## Short exercise
Reproduce the items between the lines holding "You are a computer-use agent. Viewport: 1200px width, 833px" and "pos(141,309)", inclusive, leaving the requests unchanged. Shift each answer's click coordinates by adding 72 to every number.

## Records supplied
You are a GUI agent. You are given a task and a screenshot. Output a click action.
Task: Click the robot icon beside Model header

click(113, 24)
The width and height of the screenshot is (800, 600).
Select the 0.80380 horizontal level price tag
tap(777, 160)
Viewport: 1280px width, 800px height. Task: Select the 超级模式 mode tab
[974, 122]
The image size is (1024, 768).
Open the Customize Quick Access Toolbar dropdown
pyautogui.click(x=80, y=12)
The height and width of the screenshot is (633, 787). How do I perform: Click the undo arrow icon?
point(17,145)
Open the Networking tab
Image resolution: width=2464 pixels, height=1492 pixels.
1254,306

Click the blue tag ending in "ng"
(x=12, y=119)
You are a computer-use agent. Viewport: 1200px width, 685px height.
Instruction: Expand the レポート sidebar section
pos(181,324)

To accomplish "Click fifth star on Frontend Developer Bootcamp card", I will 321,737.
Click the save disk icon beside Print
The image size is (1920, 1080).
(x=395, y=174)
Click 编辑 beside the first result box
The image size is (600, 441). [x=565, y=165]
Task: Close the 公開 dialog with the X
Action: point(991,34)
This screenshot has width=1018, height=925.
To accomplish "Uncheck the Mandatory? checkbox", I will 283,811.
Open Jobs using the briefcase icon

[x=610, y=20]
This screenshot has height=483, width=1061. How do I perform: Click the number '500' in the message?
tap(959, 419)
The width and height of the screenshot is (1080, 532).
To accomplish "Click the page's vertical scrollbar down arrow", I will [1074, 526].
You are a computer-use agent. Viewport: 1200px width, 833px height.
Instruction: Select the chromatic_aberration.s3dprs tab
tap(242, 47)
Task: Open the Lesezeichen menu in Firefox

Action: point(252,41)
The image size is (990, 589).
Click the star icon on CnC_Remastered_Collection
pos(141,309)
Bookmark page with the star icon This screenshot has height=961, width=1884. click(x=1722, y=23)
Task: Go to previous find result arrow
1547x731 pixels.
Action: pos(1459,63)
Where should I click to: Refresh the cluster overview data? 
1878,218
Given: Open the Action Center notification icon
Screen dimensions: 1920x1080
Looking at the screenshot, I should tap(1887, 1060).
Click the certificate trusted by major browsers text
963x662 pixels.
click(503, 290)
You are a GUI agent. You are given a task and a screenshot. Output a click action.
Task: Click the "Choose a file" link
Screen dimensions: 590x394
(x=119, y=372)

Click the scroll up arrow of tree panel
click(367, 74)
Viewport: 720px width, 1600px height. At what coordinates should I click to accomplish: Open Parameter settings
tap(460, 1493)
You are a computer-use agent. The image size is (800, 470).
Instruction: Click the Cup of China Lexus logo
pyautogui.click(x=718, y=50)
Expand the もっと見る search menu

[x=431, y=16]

## Answer to the problem
You are a computer-use agent. Viewport: 1200px width, 833px height.
Instruction: Select the chromatic_aberration.s3dprs tab
tap(314, 119)
Task: Open the Lesezeichen menu in Firefox

Action: point(324,113)
The image size is (990, 589).
Click the star icon on CnC_Remastered_Collection
pos(213,381)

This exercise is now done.